__What this task involves__: Copy the lines from the one with "Image resolution: width=571" up to and including the one with "(x=273, y=53)", leaving the pictures out of your answer.

** Begin Data to use **

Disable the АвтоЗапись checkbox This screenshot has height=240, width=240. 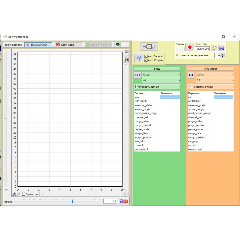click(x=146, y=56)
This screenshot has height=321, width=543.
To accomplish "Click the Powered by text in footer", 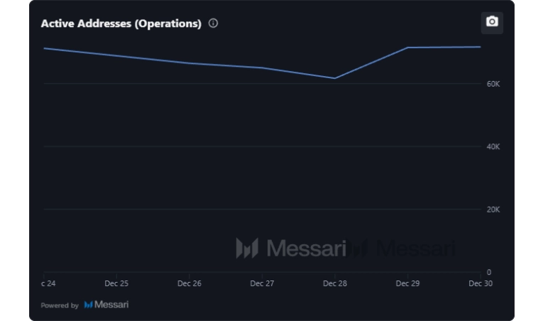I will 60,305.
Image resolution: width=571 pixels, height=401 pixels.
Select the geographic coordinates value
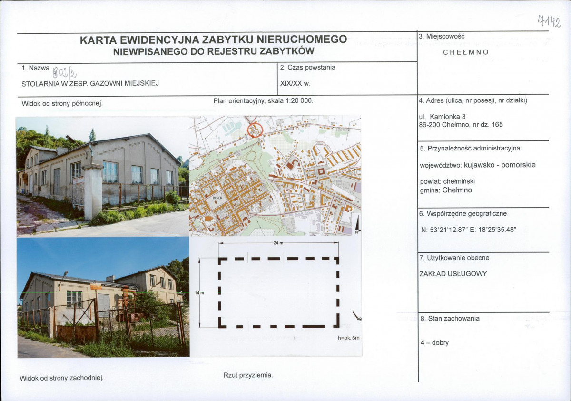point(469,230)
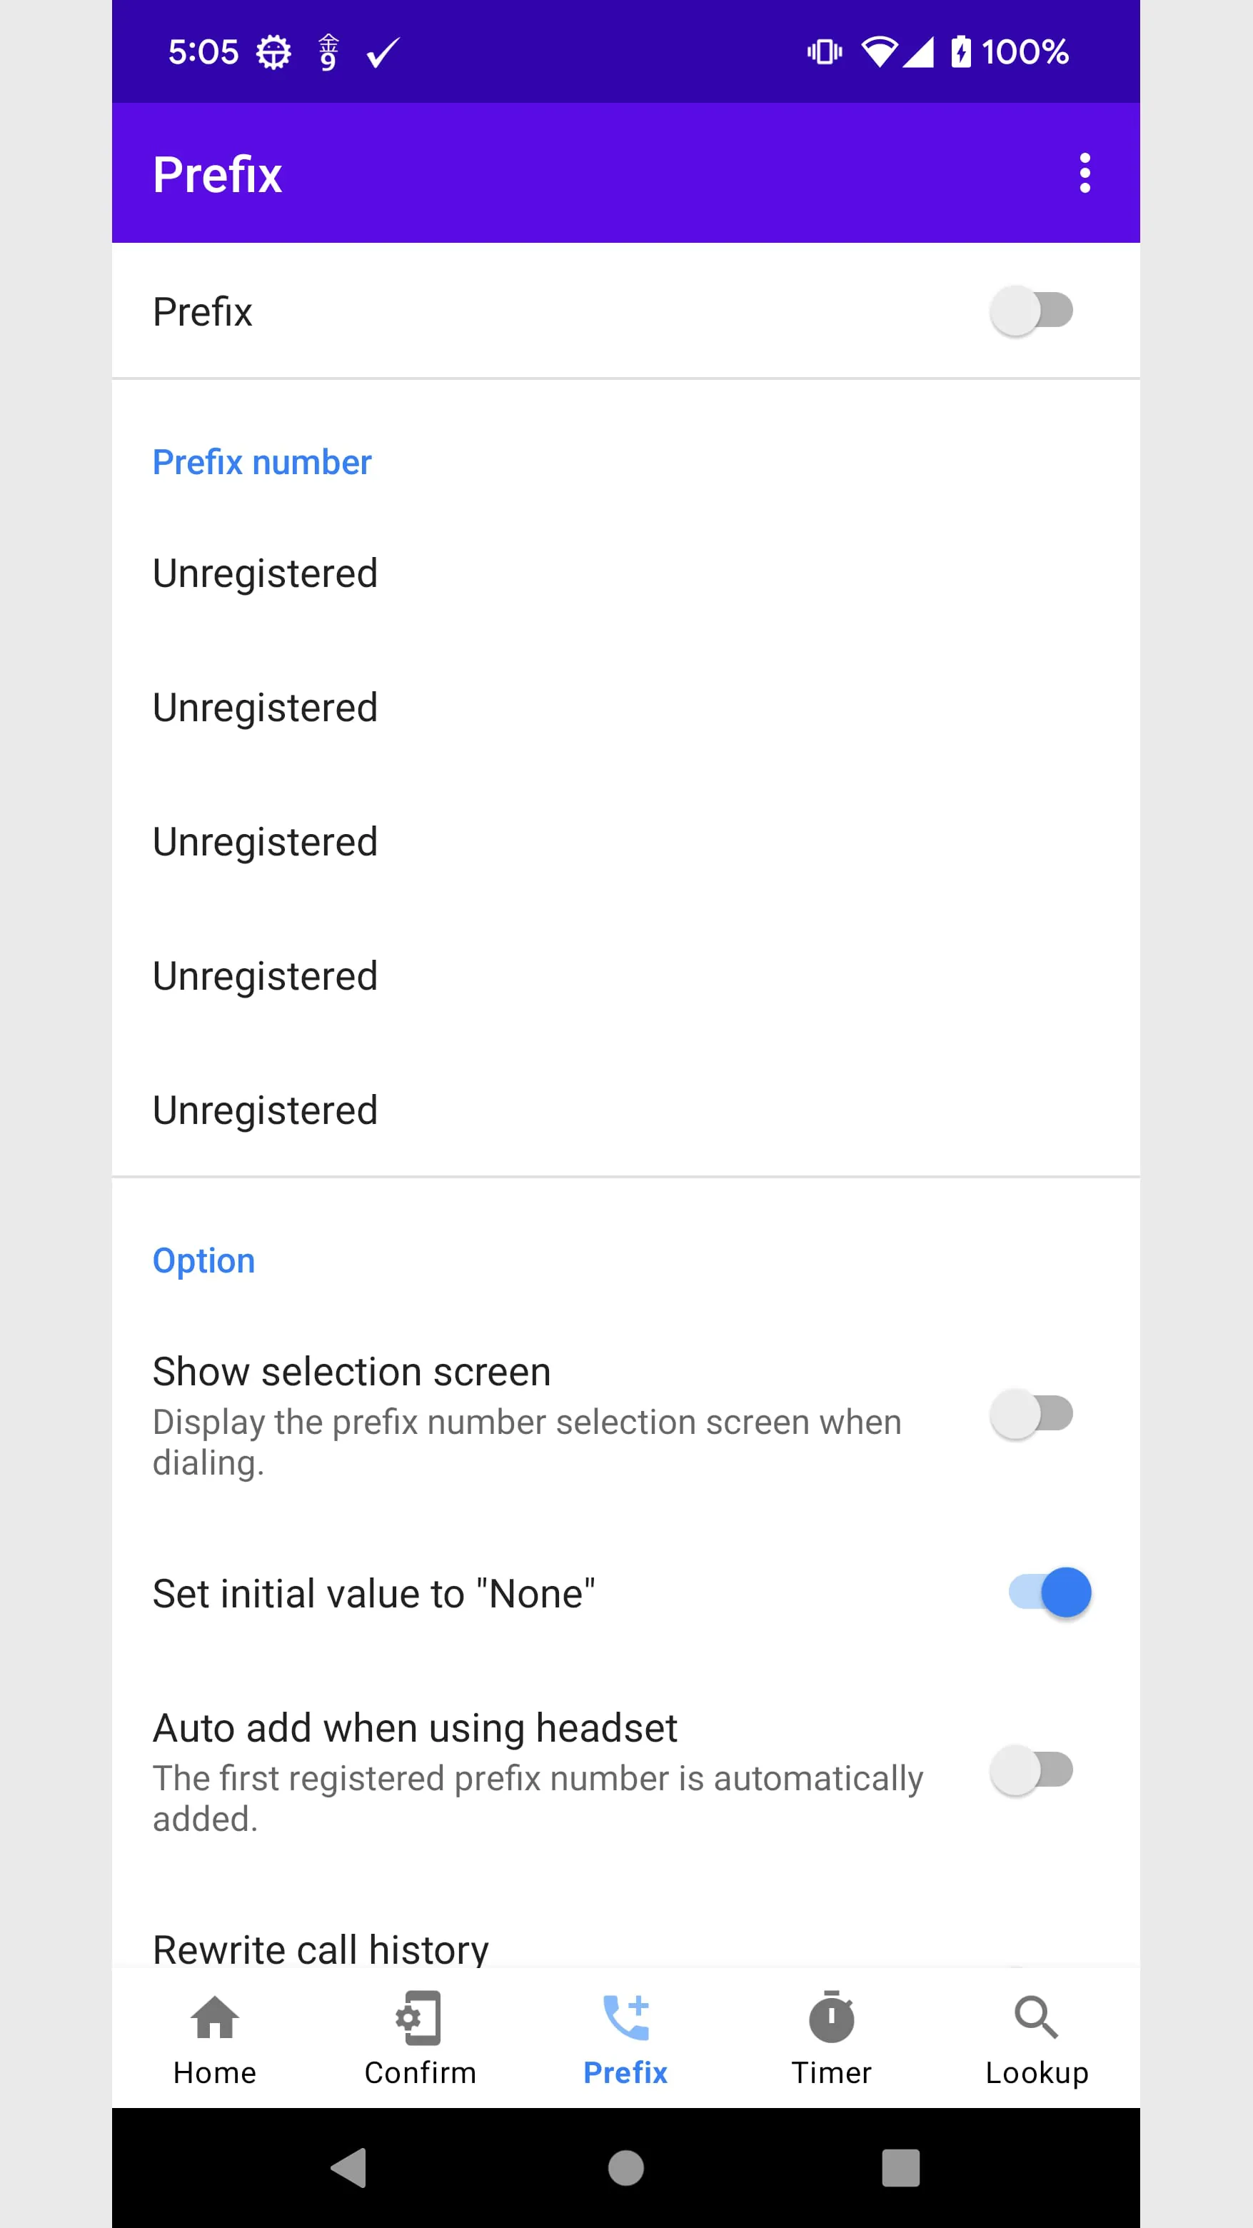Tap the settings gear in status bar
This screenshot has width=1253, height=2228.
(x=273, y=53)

** End Data to use **
** Begin Data to use **

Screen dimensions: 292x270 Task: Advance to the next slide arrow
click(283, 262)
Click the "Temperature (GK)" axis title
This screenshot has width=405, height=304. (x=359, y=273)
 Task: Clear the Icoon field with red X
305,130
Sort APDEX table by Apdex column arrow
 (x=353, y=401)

** End Data to use **

__Written answer__:
Image resolution: width=571 pixels, height=401 pixels.
Select the geographic coordinates value
point(469,230)
Tap the settings gear in status bar
This screenshot has width=1253, height=2228.
(x=273, y=53)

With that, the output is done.